PROBLEM TO SOLVE =
Your answer is to be the exact text of the lines from the one containing "The width and height of the screenshot is (1280, 1070)." through the final line of the entries, restated in full, with pictures omitted.

PROVIDED MATERIAL =
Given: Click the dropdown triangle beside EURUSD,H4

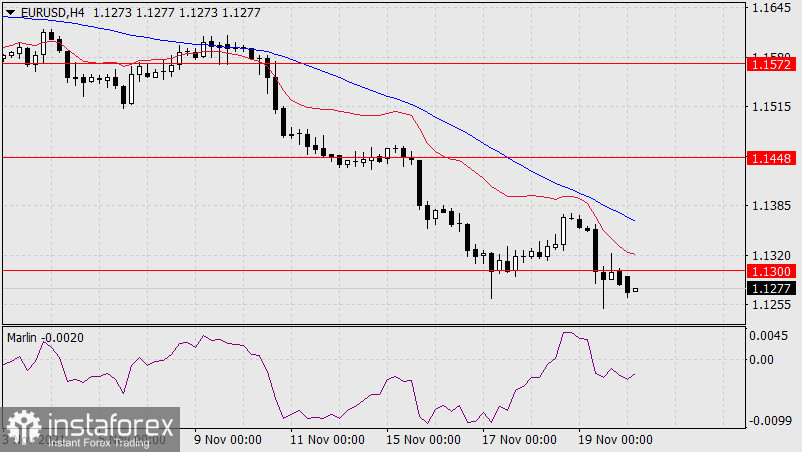Looking at the screenshot, I should click(10, 12).
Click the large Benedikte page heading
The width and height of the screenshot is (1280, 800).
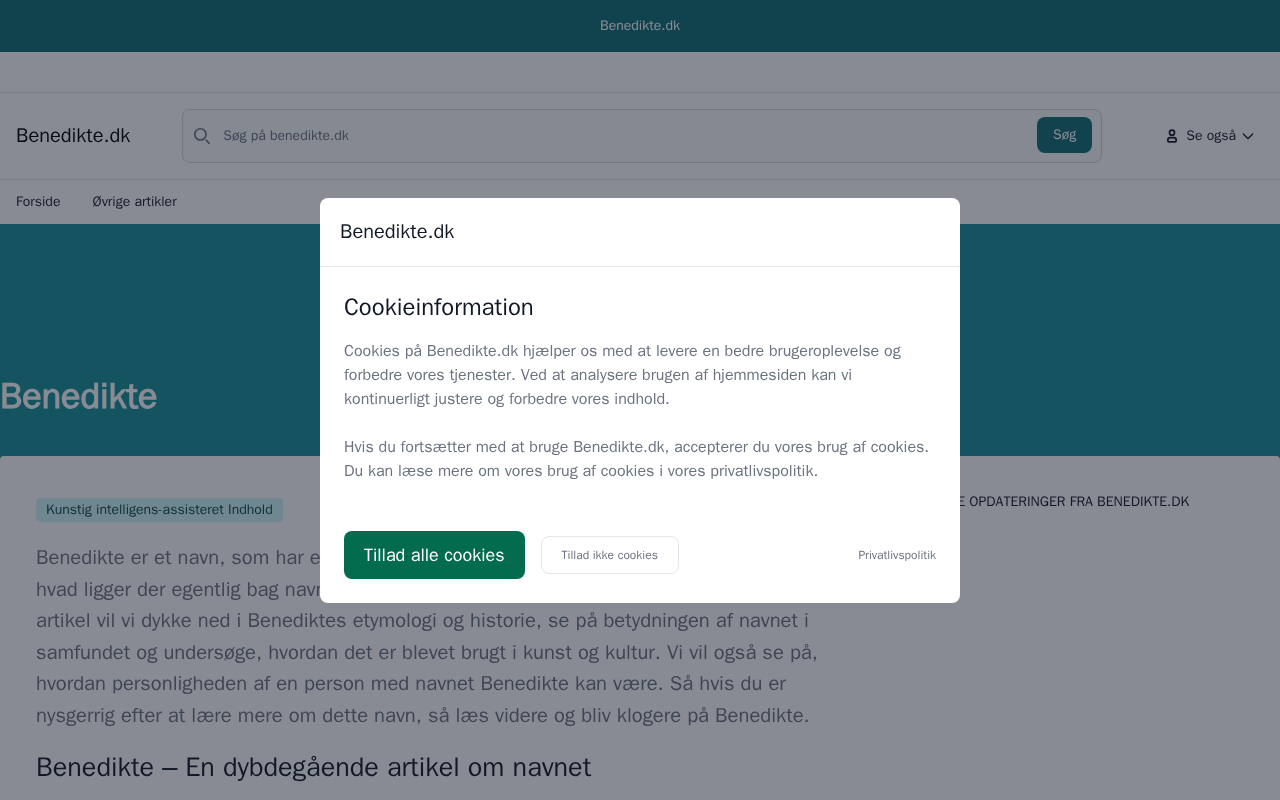79,397
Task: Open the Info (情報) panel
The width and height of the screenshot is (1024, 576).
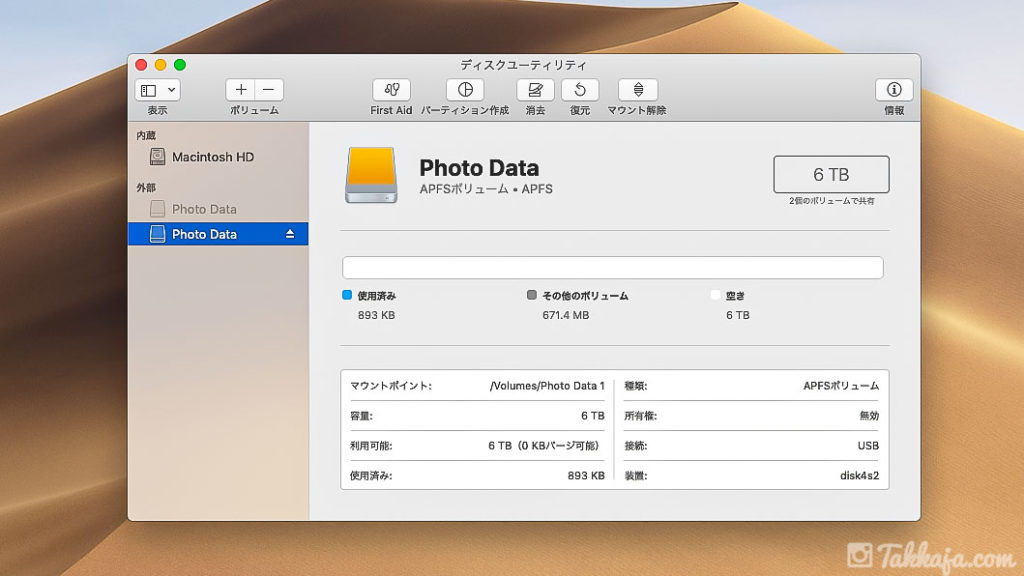Action: 894,90
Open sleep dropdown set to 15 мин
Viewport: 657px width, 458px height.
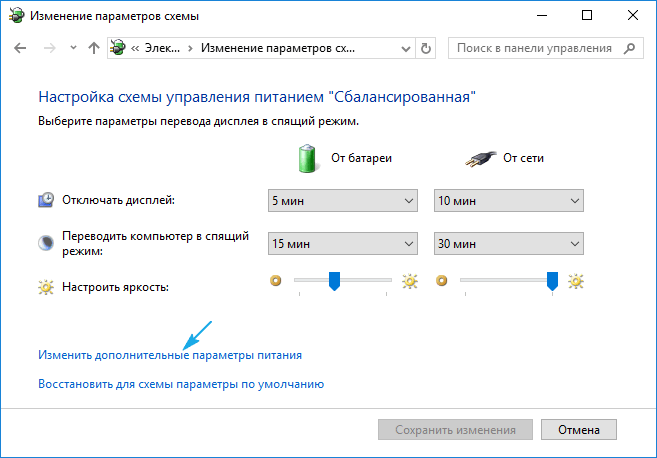point(342,244)
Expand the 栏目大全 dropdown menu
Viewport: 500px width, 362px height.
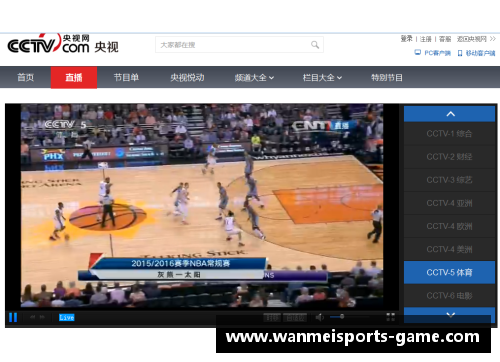pos(322,78)
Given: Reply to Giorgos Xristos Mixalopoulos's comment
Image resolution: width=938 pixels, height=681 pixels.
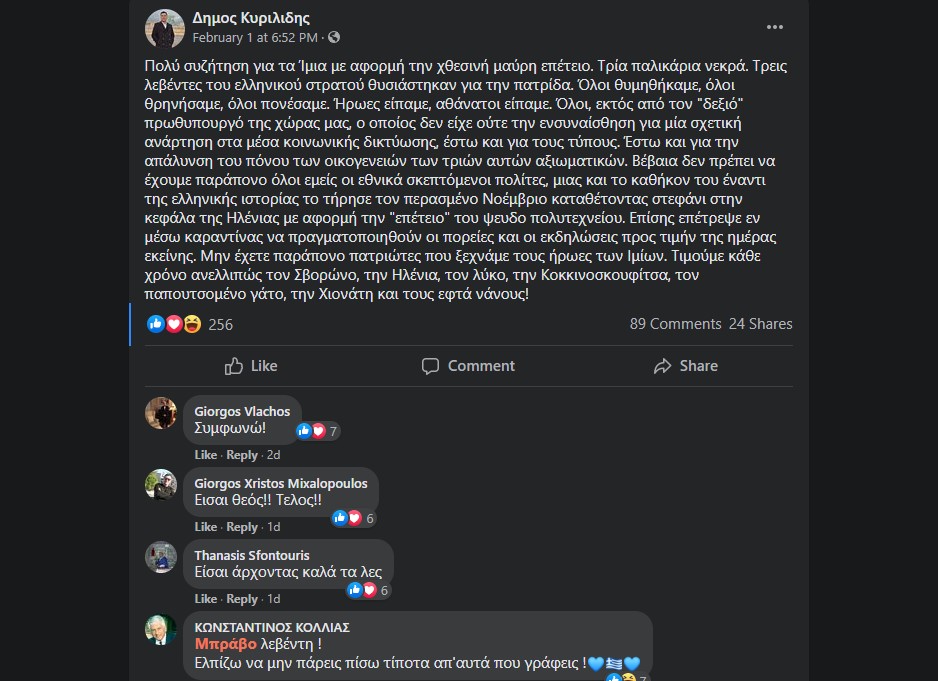Looking at the screenshot, I should (242, 527).
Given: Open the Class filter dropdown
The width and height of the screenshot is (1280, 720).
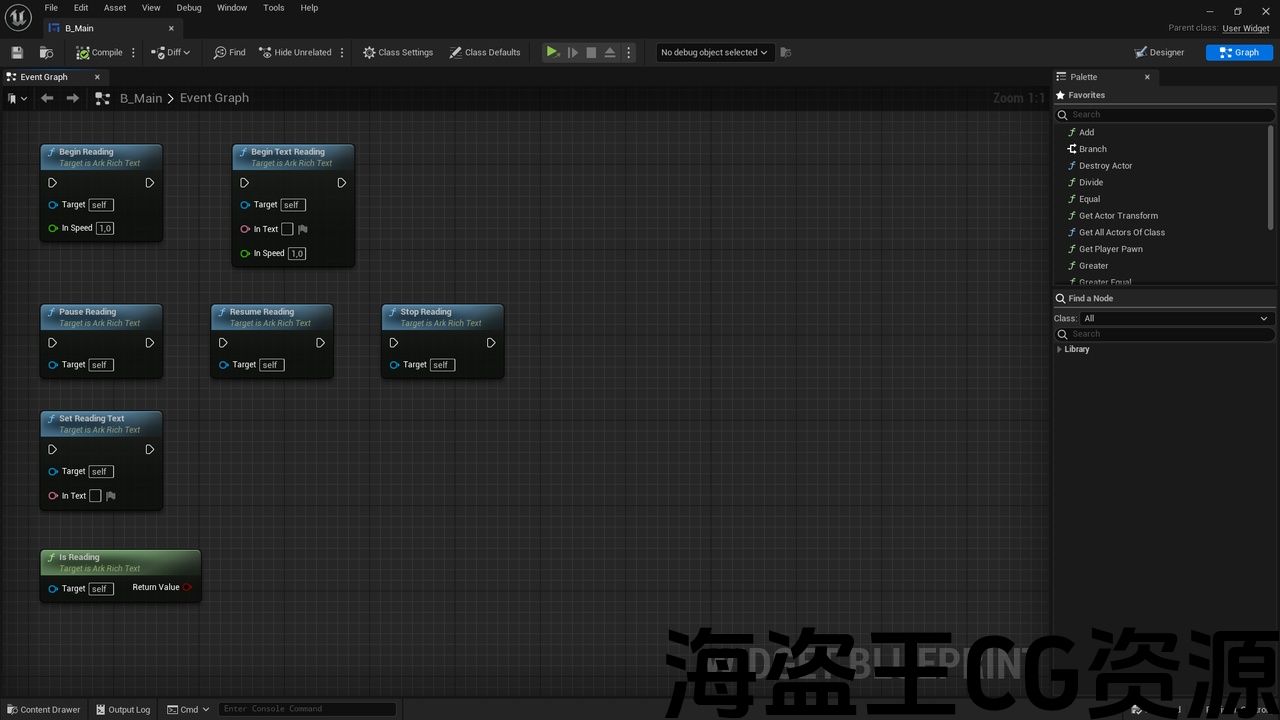Looking at the screenshot, I should point(1175,318).
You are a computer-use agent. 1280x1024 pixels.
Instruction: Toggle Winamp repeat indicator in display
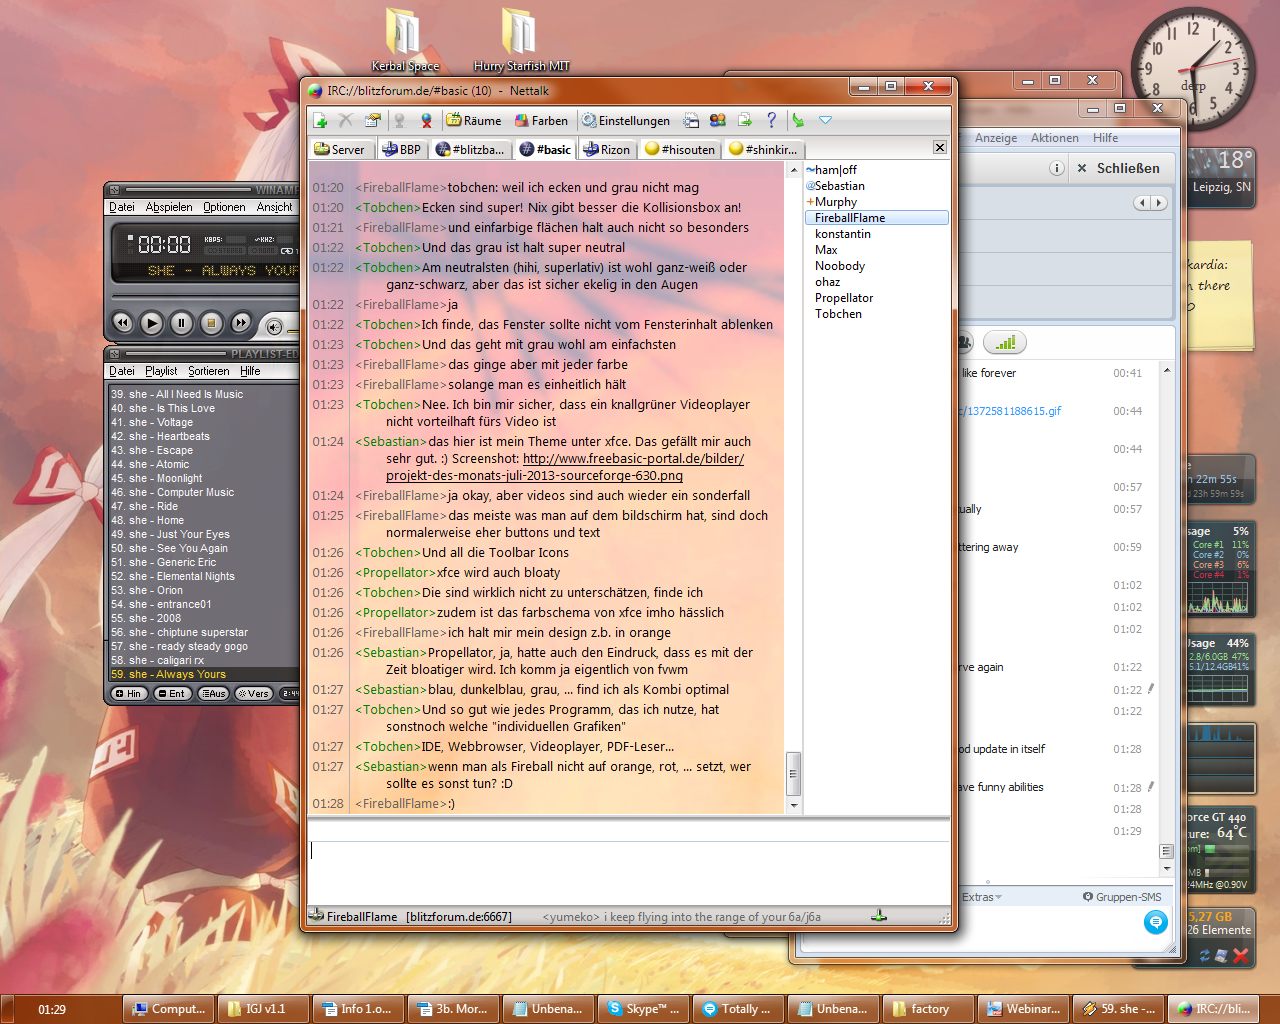pyautogui.click(x=287, y=251)
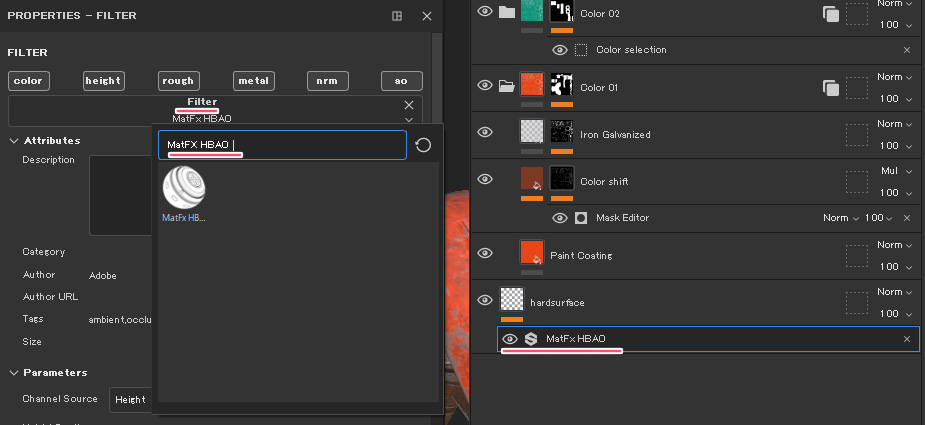
Task: Collapse the Attributes section
Action: point(13,141)
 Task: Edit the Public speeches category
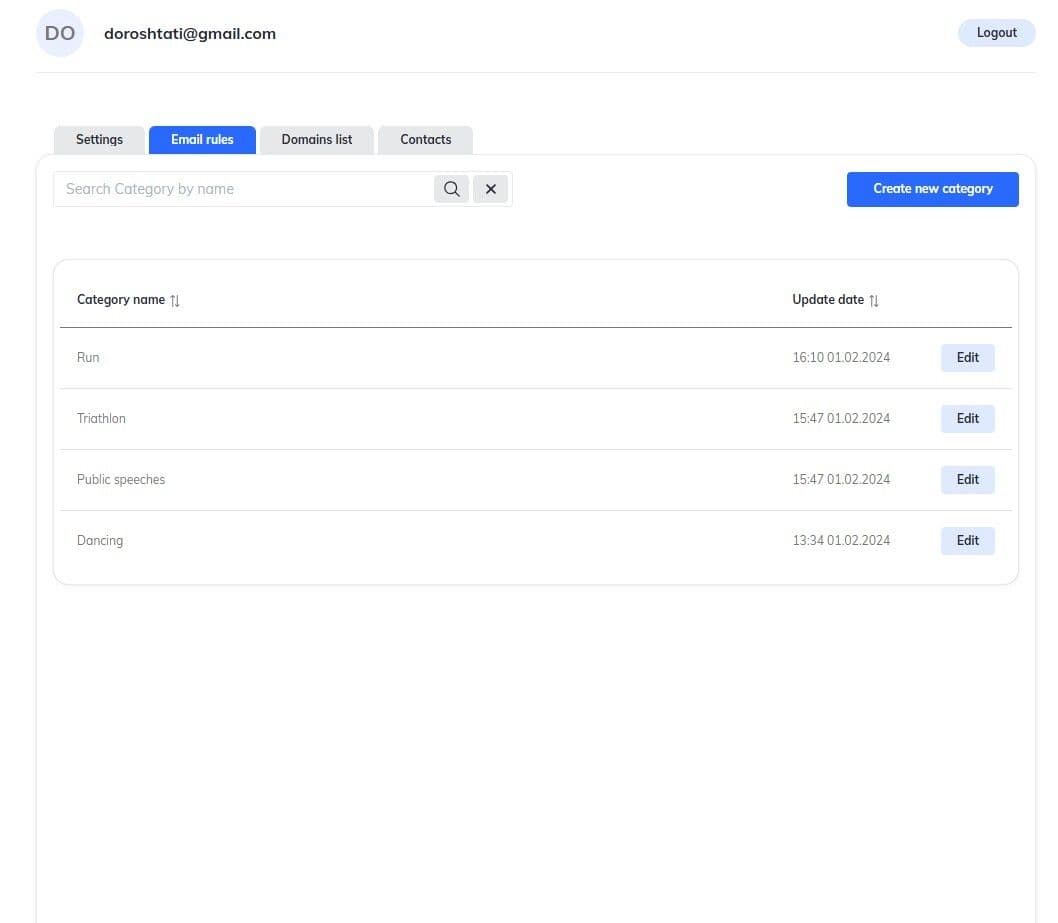click(x=967, y=479)
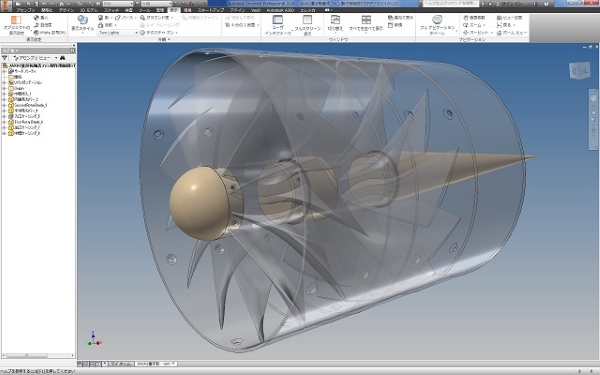Open the Vault ribbon tab
This screenshot has width=600, height=375.
coord(256,10)
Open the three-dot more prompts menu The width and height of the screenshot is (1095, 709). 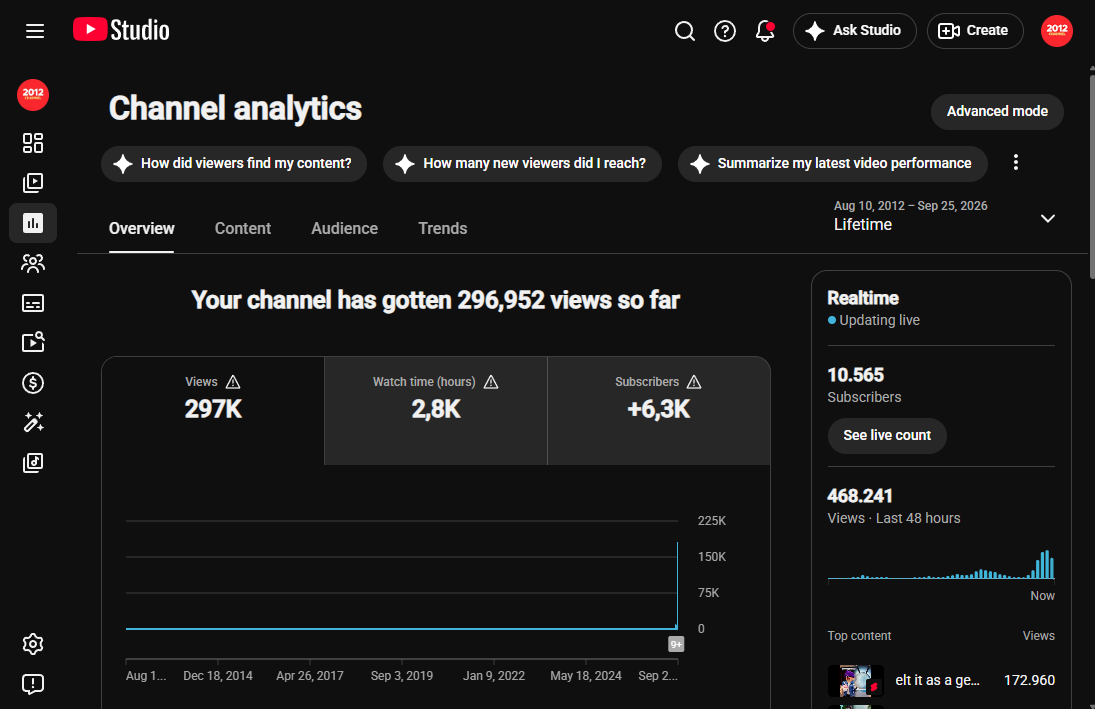(1015, 163)
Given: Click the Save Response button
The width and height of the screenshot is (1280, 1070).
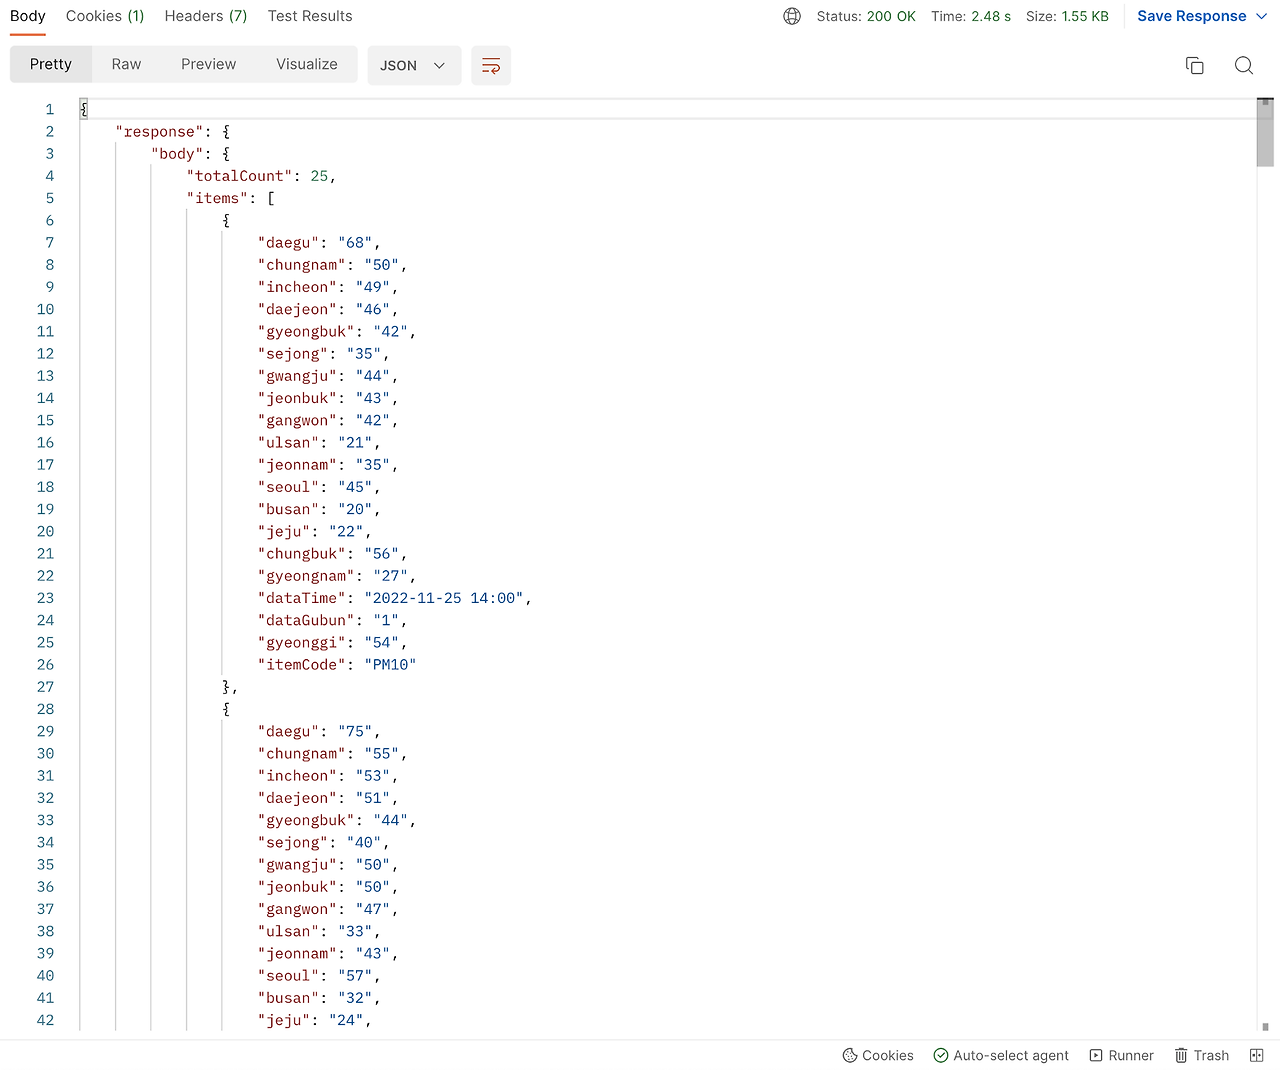Looking at the screenshot, I should (x=1191, y=16).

SOLUTION TO THIS EXERCISE =
The width and height of the screenshot is (1280, 1070).
Looking at the screenshot, I should (x=1191, y=16).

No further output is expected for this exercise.